Content starts
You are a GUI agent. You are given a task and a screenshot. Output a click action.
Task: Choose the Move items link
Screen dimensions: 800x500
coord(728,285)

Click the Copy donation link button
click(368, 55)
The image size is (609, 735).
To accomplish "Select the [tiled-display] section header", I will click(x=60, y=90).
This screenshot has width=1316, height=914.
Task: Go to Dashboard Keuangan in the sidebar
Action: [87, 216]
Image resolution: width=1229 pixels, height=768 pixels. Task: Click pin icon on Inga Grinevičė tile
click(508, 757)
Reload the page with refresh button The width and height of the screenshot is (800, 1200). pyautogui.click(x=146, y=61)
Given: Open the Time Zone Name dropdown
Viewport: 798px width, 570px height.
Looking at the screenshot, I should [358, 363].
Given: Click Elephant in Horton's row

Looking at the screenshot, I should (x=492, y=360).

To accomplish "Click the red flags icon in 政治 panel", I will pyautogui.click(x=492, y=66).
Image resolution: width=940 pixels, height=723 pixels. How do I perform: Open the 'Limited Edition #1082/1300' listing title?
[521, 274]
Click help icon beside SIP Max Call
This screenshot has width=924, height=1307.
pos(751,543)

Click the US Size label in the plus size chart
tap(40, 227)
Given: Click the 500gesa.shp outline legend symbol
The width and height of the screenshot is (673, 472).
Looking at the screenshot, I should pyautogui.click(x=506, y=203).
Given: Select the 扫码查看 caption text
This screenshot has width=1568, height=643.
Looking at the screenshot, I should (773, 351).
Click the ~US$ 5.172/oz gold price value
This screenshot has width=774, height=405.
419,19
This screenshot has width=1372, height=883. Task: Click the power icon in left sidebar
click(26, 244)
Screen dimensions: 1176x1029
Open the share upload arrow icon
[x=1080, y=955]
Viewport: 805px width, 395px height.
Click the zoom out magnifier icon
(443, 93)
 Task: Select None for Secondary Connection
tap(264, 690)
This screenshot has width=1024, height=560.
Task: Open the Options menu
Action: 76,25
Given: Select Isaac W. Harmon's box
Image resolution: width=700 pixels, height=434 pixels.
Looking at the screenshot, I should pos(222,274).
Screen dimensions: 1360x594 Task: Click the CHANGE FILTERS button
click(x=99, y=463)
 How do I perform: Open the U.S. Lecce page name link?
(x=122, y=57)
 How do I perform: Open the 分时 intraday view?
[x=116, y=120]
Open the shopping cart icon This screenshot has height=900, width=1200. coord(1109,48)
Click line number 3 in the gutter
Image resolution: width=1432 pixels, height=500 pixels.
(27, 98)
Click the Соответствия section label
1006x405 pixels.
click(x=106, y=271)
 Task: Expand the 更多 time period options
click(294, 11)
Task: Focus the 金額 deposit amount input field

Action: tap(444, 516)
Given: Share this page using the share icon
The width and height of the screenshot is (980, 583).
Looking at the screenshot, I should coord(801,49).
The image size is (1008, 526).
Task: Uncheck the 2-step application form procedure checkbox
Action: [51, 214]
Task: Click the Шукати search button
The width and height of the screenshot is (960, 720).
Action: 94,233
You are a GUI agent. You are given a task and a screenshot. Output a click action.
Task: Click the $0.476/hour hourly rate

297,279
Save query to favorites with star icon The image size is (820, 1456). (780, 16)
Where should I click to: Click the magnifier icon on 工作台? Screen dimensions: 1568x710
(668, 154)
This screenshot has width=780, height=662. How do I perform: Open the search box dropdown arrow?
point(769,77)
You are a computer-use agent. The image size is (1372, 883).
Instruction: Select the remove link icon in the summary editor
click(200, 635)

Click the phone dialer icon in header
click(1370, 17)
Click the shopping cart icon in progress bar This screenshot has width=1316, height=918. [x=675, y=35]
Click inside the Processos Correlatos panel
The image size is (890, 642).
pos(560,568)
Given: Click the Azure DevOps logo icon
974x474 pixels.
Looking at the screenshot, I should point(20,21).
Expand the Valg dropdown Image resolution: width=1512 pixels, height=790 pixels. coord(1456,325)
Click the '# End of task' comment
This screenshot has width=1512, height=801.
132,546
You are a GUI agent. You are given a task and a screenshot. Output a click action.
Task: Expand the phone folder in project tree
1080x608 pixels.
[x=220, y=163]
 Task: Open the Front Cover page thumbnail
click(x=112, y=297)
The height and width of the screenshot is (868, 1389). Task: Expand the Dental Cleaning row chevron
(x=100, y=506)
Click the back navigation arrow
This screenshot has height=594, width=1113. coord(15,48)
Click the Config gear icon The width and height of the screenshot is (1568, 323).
Content ends
## [WORK TASK]
Each line holding the word "panel" must be copied from the data.

## [TASK OUTPUT]
To accomplish "Click the red flags icon in 政治 panel", I will pyautogui.click(x=492, y=66).
Click inside the Processos Correlatos panel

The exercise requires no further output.